(Dataset entries)
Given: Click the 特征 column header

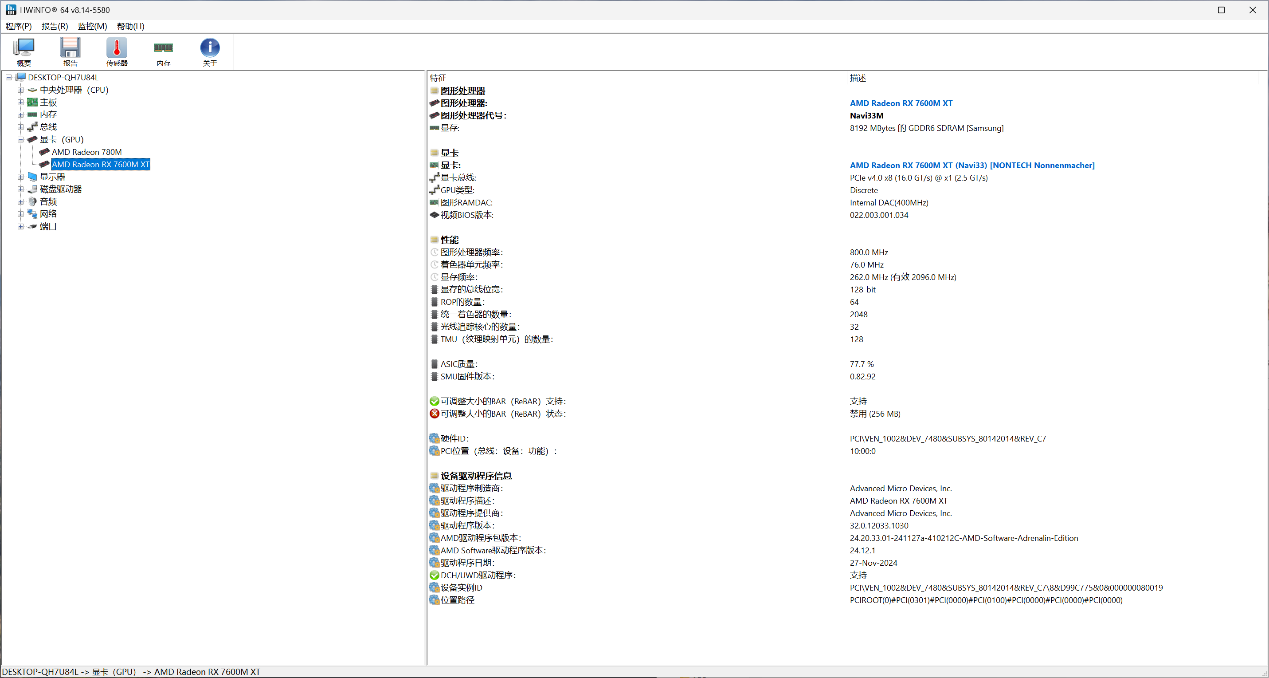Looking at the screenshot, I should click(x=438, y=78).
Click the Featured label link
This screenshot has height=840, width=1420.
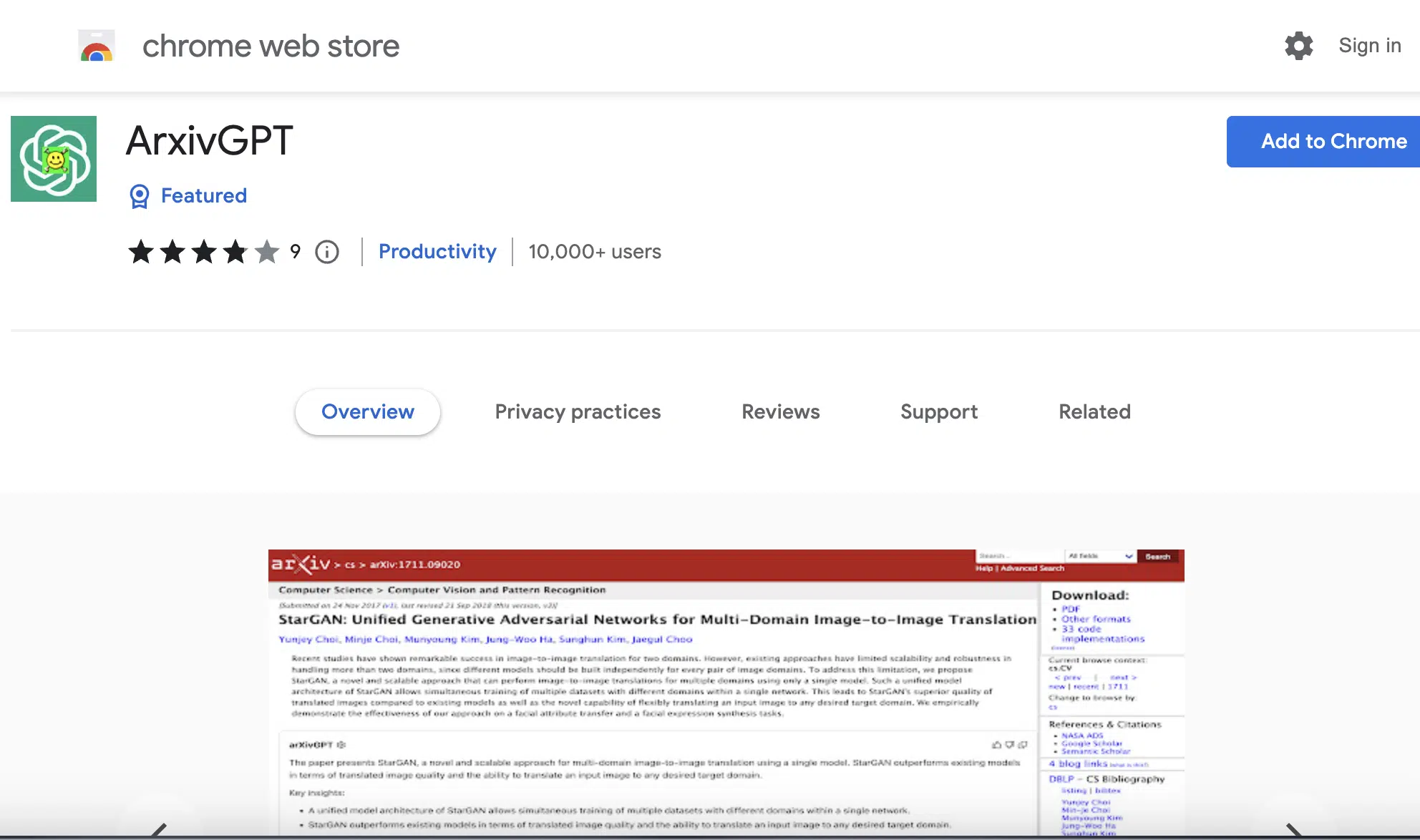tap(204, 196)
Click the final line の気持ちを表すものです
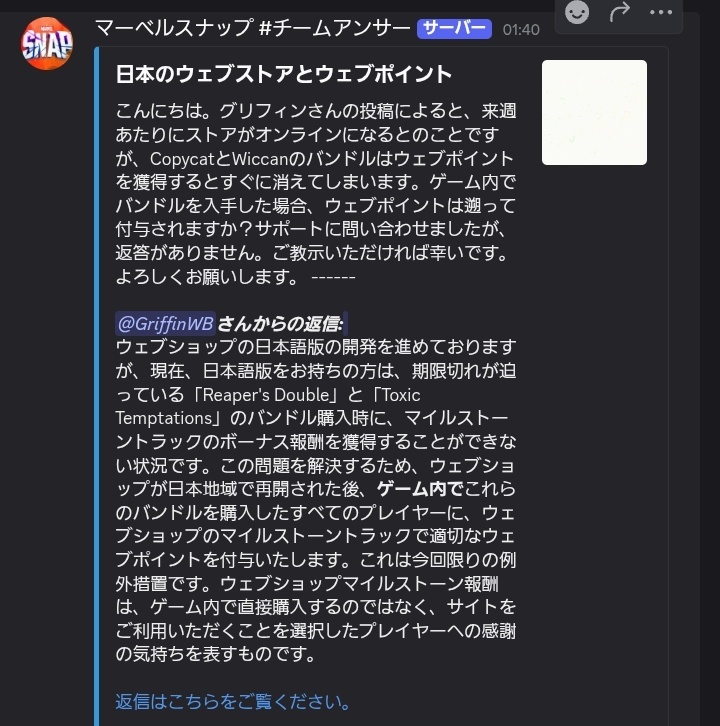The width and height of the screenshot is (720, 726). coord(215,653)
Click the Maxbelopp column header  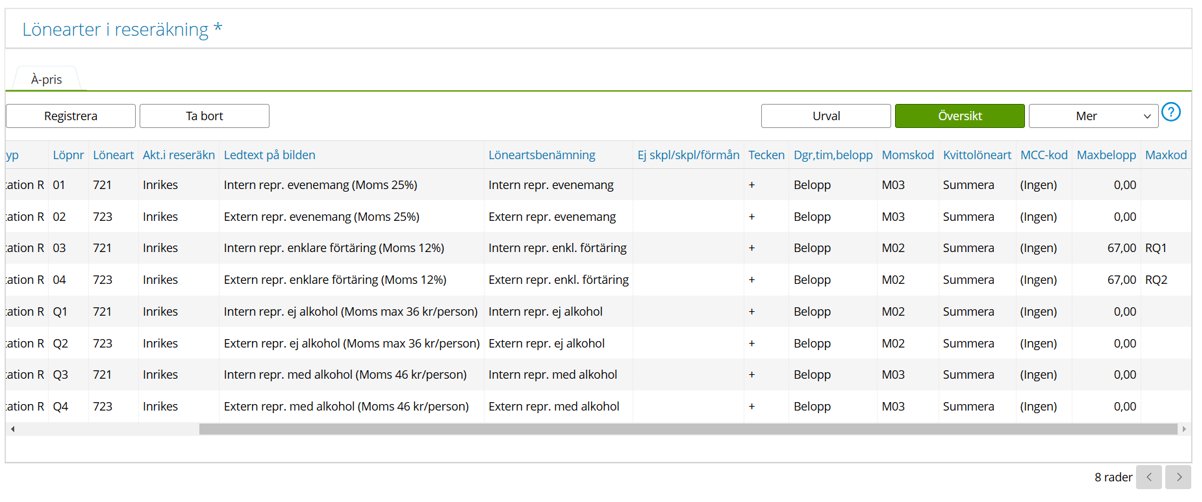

--

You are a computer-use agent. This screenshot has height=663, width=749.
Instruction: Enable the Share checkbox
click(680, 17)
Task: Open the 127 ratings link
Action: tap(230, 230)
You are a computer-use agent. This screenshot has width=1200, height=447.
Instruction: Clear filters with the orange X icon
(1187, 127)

--

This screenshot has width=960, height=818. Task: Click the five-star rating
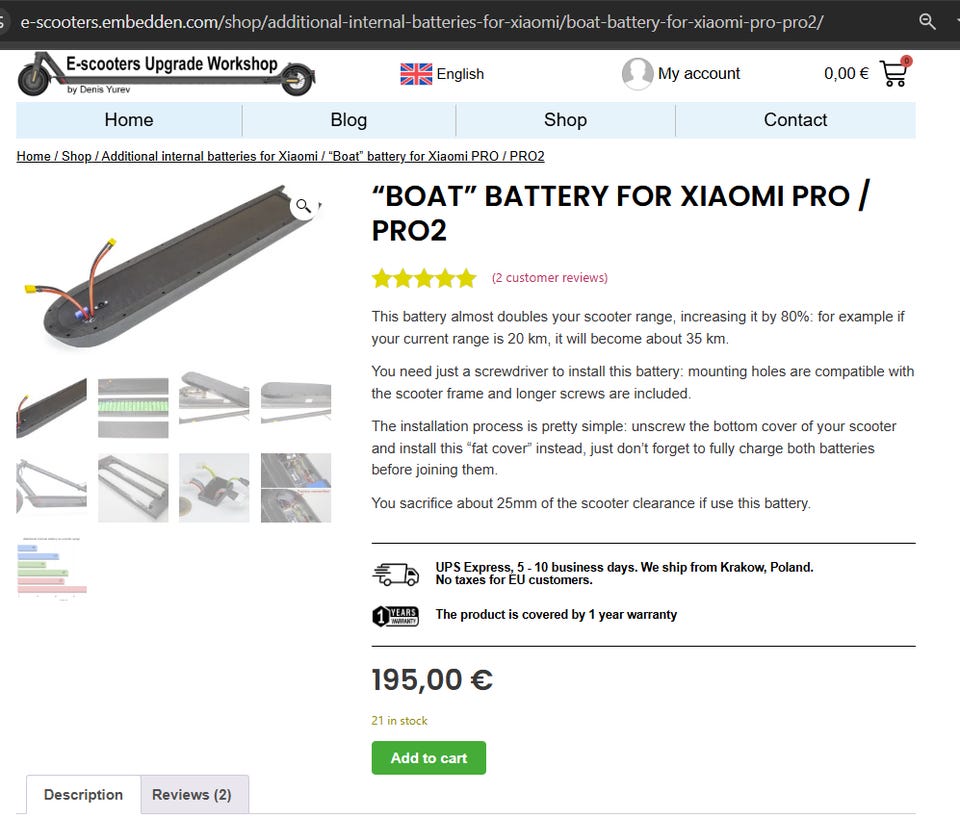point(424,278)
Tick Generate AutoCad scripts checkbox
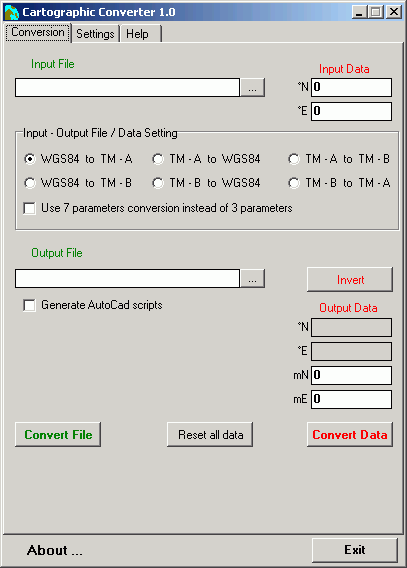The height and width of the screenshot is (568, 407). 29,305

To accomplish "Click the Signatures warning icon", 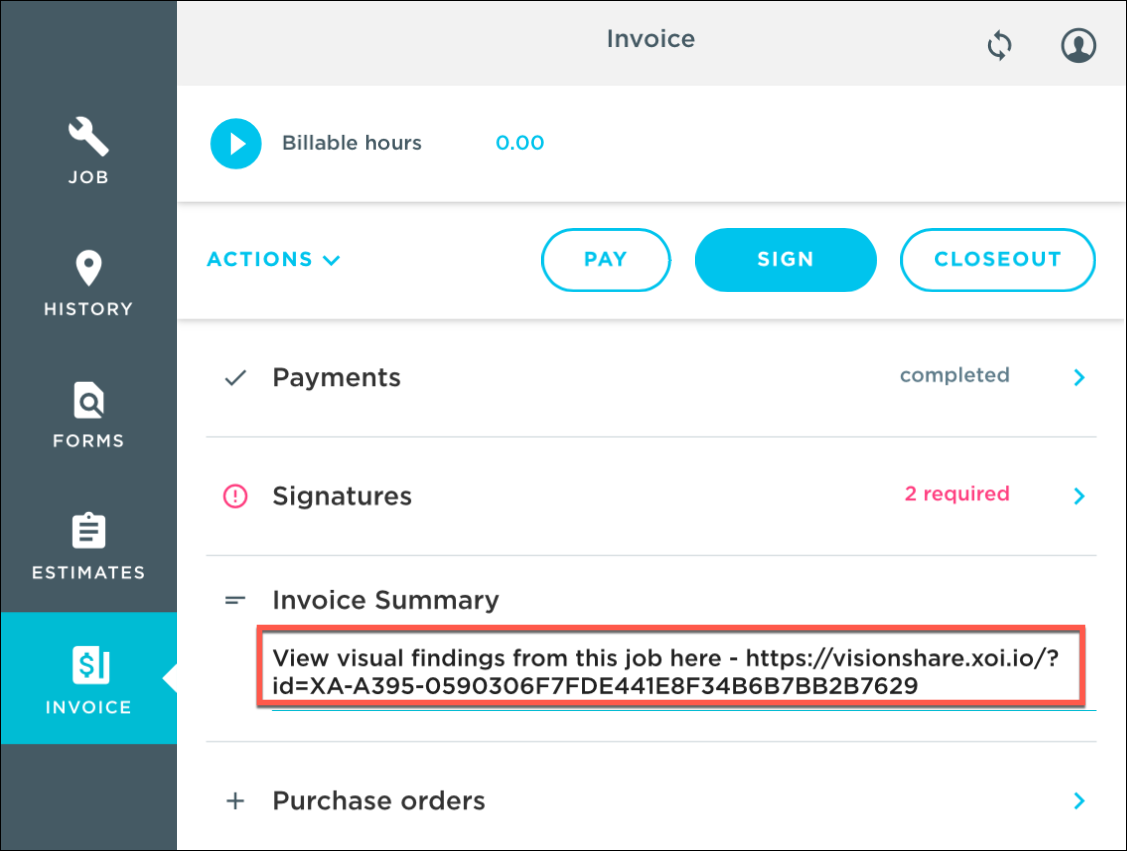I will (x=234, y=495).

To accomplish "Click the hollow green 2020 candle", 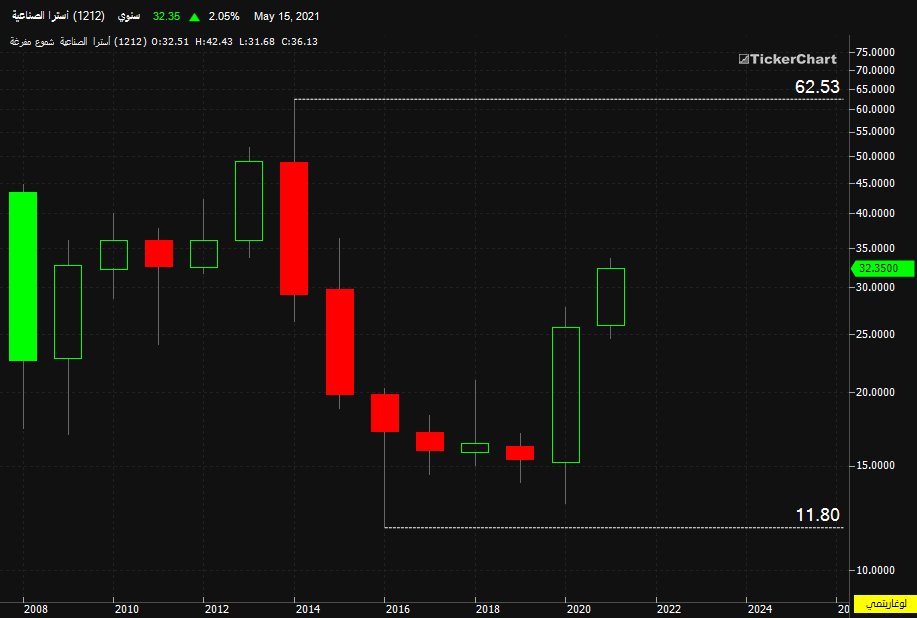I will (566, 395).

## GOAL OF THE EXERCISE
In the lines starting with the one containing "Given: Click the 特征 column header" and going on through the one containing "Click the Maxbelopp column header", switch "column header" to "column heading" and give those lines again with everything else unchanged. Leave the pictures out of your answer.

## OUTPUT OF THE TASK
Given: Click the 特征 column heading

Looking at the screenshot, I should click(x=438, y=78).
Click the Featured label link
This screenshot has height=840, width=1420.
tap(204, 196)
Click the final line の気持ちを表すものです
The width and height of the screenshot is (720, 726). coord(215,653)
Click the Maxbelopp column heading  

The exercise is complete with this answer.